Notably, an important thing that @lockwo has done is to put the JIT outside the grad, not inside. This is much more efficient! Ideally, the opt.update and apply_updates lines should also be put inside JIT, see e.g. this RNN example and its make_step function.

That said this should just be an efficiency thing, not a correctness thing.

patrick-kidger commented 11 months ago

Okay, I'm not too sure what's going on, but here's a smaller MWE that doesn't use Equinox or Optax. I'd suggest raising this with probably the Brax authors.

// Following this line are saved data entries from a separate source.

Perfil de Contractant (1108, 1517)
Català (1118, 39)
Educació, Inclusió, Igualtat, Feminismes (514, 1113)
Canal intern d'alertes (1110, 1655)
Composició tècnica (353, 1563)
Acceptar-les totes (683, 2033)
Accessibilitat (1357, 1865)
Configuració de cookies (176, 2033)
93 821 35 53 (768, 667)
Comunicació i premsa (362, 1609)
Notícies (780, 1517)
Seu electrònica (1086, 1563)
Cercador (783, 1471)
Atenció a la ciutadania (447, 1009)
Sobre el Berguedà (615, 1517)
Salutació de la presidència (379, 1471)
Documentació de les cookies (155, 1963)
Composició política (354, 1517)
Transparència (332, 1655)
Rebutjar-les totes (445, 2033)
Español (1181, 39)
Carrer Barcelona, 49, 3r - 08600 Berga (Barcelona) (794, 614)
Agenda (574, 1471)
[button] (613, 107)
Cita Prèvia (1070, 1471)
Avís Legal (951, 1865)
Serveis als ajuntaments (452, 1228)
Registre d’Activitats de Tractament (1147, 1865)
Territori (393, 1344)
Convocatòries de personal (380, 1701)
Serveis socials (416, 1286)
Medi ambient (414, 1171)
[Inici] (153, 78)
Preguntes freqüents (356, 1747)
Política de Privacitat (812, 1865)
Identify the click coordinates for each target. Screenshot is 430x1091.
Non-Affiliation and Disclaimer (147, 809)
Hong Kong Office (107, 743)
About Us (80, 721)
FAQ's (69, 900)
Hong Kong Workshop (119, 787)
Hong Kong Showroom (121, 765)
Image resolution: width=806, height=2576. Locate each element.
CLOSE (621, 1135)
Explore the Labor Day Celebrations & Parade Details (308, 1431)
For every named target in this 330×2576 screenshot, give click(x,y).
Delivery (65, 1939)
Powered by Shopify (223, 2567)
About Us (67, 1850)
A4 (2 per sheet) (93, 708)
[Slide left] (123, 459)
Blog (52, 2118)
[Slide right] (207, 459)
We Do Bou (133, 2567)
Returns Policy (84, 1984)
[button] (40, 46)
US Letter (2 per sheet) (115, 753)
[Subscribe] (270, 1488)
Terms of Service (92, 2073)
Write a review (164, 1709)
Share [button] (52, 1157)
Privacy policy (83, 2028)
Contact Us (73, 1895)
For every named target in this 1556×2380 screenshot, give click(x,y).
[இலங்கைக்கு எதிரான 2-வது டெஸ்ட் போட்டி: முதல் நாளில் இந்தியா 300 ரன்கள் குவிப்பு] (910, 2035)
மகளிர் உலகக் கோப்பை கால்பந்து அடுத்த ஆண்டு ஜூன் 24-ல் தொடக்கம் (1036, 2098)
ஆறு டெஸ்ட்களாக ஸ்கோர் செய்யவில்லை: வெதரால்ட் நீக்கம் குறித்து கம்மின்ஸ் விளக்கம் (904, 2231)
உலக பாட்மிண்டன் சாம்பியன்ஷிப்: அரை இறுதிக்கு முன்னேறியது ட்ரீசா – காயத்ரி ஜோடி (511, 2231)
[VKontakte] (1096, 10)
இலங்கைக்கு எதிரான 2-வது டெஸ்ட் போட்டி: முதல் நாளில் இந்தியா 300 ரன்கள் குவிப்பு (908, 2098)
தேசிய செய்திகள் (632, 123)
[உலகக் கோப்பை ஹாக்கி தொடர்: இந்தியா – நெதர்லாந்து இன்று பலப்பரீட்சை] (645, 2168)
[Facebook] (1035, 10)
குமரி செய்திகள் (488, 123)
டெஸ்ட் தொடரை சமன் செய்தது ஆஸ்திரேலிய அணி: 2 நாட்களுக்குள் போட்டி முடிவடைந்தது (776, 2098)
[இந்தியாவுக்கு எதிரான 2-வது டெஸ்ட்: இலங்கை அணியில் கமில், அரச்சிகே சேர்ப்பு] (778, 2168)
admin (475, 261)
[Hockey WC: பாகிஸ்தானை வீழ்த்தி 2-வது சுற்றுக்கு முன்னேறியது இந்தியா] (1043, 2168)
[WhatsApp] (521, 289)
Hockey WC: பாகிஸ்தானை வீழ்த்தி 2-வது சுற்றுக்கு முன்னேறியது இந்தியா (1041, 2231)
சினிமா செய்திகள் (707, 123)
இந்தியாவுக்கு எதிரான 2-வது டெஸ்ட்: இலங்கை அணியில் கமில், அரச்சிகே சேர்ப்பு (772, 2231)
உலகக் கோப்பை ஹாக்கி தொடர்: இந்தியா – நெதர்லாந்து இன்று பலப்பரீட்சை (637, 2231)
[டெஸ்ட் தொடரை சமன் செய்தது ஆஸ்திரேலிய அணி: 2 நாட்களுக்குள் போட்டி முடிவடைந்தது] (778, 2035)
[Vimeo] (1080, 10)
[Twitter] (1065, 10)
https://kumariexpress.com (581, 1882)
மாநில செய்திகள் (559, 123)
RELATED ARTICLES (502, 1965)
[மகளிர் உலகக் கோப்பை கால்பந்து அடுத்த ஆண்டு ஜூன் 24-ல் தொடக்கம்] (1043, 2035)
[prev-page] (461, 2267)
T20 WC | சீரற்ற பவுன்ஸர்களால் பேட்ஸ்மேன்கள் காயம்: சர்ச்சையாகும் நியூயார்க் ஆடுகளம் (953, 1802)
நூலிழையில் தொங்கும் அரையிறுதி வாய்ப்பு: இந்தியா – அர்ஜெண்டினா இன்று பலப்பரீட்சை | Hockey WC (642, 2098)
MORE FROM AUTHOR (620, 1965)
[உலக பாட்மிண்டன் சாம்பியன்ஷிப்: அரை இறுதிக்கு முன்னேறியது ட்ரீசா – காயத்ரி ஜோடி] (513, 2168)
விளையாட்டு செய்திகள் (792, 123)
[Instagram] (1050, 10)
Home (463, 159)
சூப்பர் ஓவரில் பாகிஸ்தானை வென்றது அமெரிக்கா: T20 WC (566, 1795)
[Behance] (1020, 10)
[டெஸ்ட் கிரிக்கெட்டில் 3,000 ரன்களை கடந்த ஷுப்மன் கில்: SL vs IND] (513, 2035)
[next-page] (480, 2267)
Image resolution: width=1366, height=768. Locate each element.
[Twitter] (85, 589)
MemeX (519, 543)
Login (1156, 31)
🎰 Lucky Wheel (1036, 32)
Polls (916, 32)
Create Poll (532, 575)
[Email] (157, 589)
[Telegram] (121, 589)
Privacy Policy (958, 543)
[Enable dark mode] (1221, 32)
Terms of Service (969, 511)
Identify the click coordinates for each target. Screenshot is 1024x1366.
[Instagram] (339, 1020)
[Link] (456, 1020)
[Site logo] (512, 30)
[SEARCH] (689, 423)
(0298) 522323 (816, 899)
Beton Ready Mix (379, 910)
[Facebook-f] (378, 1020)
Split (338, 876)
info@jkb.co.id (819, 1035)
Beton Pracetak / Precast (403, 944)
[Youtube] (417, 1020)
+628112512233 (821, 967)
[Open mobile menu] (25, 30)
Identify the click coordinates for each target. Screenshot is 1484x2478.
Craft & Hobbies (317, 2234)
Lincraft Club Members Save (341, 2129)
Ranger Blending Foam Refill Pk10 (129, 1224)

# This gets NaN gradients. Removing the `jax.jit` on line 10, or removing the aux output
# from `jax.grad`, results in non-NaN gradients.

import jax
import jax.numpy as jnp
from brax.io import mjcf
from brax.generalized import pipeline

@jax.jit
def loss(weight, system, state):
    x = jnp.array([state.x.pos[0][0], state.qd[0]])
    force = weight @ x.transpose()
    state = pipeline.step(system, state, force)
    loss_value = state.x.pos[0][0]**2
    return loss_value, state

def main():
    key = jax.random.PRNGKey(seed=0)
    key, subkey = jax.random.split(key, 2)
    weight = jax.random.normal(subkey, (1, 2))

    system = mjcf.loads(
        """<mujoco>
                <option timestep="0.001"/>
                <worldbody>
                    <body pos="{x} {y} {z}">
                        <joint name="slider" type="slide" axis="1 0 0" limited="false"/>
                        <geom size="0.5 0.5 0.5" type="box" mass="1"/>
                    </body>
                    <geom name="floor" size="40 40 40" type="plane"/>
                </worldbody>
                <actuator>
                    <motor ctrllimited="true" ctrlrange="-10 10" gear="10"  joint="slider" name="slide"/>
                </actuator>
            </mujoco>""".format(x=1.0, y=0.0, z=0.5))

    qd = jnp.array([0.0])
    state = jax.jit(pipeline.init)(system, system.init_q, qd)
    grad, _ = jax.jit(jax.grad(loss, has_aux=True))(weight, system, state)
    print("Gradients of layer 0 weights:\n", grad)

if __name__ == "__main__":
    main()
chan-mander commented 11 months ago

I was able to solve the issue. It seems that the problem was in how I was initializing the initial state with Brax. Thank you for your help and input.